**Try it**
Give back, unchanged, the stretch of the entries below from the line containing "on caption-line: و" through the line containing "reload-icon: ↻ is", including both of those lines.

**Given records**
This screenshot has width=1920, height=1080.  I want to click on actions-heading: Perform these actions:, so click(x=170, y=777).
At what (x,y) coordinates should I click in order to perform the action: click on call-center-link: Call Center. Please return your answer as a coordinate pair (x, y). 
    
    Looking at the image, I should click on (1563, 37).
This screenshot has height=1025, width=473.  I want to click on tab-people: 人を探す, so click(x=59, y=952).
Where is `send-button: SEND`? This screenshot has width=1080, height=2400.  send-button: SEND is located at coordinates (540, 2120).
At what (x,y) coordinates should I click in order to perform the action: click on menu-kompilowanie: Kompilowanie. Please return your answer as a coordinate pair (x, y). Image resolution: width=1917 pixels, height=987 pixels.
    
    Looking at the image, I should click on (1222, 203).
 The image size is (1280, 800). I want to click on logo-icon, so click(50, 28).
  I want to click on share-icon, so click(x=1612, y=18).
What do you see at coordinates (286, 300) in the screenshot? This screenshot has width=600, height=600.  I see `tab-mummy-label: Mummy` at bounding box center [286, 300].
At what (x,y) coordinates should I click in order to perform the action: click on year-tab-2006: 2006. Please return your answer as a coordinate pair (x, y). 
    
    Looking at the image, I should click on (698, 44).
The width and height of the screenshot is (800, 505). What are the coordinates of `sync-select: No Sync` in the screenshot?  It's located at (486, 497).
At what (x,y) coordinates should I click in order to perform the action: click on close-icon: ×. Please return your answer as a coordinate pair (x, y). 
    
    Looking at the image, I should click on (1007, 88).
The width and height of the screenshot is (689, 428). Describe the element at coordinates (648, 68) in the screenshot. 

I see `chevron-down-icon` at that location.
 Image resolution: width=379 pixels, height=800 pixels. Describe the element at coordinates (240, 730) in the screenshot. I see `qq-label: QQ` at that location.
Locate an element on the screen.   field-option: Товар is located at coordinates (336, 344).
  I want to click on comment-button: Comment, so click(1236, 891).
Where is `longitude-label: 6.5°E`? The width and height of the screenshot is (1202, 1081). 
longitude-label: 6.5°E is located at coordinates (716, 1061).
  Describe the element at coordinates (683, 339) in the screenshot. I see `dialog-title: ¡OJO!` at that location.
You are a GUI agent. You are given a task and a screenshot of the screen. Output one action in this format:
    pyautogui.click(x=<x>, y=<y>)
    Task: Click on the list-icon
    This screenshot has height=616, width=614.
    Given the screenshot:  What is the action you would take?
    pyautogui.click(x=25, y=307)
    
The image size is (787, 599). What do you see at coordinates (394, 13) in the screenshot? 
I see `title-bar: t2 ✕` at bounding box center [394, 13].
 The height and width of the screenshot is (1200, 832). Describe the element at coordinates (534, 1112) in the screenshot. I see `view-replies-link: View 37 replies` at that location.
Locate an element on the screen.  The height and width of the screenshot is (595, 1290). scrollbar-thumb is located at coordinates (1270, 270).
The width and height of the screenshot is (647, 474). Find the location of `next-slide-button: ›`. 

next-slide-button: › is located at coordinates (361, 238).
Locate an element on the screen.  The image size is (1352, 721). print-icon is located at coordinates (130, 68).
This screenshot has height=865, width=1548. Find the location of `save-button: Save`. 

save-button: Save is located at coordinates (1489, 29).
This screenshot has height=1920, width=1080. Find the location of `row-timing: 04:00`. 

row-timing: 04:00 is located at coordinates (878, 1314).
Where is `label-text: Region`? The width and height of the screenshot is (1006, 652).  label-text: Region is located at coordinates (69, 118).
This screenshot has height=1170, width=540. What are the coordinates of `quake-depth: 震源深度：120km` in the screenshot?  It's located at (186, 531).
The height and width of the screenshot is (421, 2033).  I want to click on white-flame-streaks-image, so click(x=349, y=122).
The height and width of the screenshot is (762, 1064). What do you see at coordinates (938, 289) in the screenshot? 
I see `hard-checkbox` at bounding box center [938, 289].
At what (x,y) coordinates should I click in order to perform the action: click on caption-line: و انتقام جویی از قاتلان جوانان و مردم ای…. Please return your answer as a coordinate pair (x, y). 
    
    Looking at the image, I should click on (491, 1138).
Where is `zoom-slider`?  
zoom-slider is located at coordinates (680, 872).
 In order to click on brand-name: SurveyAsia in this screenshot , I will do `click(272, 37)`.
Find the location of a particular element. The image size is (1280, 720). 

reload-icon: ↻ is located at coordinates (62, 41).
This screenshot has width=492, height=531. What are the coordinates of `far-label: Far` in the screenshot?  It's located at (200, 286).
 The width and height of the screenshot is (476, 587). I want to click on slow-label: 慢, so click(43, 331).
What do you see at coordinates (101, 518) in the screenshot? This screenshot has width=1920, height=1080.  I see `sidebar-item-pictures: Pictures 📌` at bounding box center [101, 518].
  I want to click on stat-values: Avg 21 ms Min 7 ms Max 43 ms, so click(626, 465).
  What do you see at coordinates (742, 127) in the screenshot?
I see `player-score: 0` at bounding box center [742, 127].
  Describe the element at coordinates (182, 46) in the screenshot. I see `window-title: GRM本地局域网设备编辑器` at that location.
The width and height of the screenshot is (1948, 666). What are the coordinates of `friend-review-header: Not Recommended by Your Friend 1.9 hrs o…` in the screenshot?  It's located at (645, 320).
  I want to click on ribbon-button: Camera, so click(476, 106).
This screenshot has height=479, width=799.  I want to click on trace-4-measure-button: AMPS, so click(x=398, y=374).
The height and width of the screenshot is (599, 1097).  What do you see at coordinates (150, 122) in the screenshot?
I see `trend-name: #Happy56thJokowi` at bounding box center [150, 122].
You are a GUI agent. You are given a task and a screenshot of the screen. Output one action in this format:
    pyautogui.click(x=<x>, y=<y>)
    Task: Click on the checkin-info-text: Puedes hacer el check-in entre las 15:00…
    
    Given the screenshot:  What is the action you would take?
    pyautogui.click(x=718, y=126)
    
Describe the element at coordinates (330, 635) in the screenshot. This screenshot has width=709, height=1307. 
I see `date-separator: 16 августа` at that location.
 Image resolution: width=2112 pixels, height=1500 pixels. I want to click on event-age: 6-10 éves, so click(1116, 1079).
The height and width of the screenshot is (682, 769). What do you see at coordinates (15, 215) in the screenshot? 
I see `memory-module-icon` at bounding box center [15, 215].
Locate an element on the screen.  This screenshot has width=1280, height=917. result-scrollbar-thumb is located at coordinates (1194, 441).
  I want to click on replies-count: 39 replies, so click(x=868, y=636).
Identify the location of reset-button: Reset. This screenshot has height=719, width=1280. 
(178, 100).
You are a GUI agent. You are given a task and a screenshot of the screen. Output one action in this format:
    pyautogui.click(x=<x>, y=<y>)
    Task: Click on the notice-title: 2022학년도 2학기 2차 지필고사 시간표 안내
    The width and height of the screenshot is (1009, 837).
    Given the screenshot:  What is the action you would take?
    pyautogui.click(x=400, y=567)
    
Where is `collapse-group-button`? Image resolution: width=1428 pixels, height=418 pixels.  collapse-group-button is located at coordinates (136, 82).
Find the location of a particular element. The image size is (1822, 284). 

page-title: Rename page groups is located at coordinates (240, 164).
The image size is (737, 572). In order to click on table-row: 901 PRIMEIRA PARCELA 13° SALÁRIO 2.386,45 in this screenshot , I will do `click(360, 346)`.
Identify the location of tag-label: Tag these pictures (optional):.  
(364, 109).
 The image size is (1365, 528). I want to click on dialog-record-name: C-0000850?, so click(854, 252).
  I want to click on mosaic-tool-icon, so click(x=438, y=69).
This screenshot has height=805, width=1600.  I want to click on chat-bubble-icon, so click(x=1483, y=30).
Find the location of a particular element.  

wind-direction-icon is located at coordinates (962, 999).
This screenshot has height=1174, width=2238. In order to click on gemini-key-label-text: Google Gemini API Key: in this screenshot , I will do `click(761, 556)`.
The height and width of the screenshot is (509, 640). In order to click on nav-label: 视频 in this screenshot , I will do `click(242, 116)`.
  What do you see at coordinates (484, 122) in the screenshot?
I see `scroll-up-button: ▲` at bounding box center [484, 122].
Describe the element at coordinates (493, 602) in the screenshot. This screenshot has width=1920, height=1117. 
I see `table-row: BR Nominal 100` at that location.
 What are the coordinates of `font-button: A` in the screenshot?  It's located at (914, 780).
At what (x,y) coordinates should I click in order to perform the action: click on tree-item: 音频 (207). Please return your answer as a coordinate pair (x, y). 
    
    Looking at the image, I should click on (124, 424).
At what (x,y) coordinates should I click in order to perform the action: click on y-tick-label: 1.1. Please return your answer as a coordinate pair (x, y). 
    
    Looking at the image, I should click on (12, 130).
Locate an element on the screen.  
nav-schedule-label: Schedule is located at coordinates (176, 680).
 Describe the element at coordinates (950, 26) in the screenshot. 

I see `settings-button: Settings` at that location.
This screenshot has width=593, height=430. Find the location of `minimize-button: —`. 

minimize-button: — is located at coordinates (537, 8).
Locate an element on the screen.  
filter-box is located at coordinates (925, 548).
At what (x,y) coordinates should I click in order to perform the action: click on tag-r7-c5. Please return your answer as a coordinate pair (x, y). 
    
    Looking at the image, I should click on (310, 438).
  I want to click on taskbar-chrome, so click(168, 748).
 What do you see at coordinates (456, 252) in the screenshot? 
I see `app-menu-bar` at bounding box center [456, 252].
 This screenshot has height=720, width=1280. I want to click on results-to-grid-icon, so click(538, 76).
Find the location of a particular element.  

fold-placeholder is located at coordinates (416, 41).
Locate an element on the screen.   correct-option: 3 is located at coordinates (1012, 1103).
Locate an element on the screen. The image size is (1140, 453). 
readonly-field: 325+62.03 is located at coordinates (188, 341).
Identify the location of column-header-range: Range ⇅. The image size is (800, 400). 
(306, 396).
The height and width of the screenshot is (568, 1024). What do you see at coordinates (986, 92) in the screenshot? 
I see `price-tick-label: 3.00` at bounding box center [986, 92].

**Response area**
At what (x,y) coordinates should I click in order to perform the action: click on caption-line: و انتقام جویی از قاتلان جوانان و مردم ای…. Please return your answer as a coordinate pair (x, y). 
    
    Looking at the image, I should click on (491, 1138).
Where is `zoom-slider`?  
zoom-slider is located at coordinates (680, 872).
 In order to click on brand-name: SurveyAsia in this screenshot , I will do `click(272, 37)`.
Find the location of a particular element. The image size is (1280, 720). 

reload-icon: ↻ is located at coordinates (62, 41).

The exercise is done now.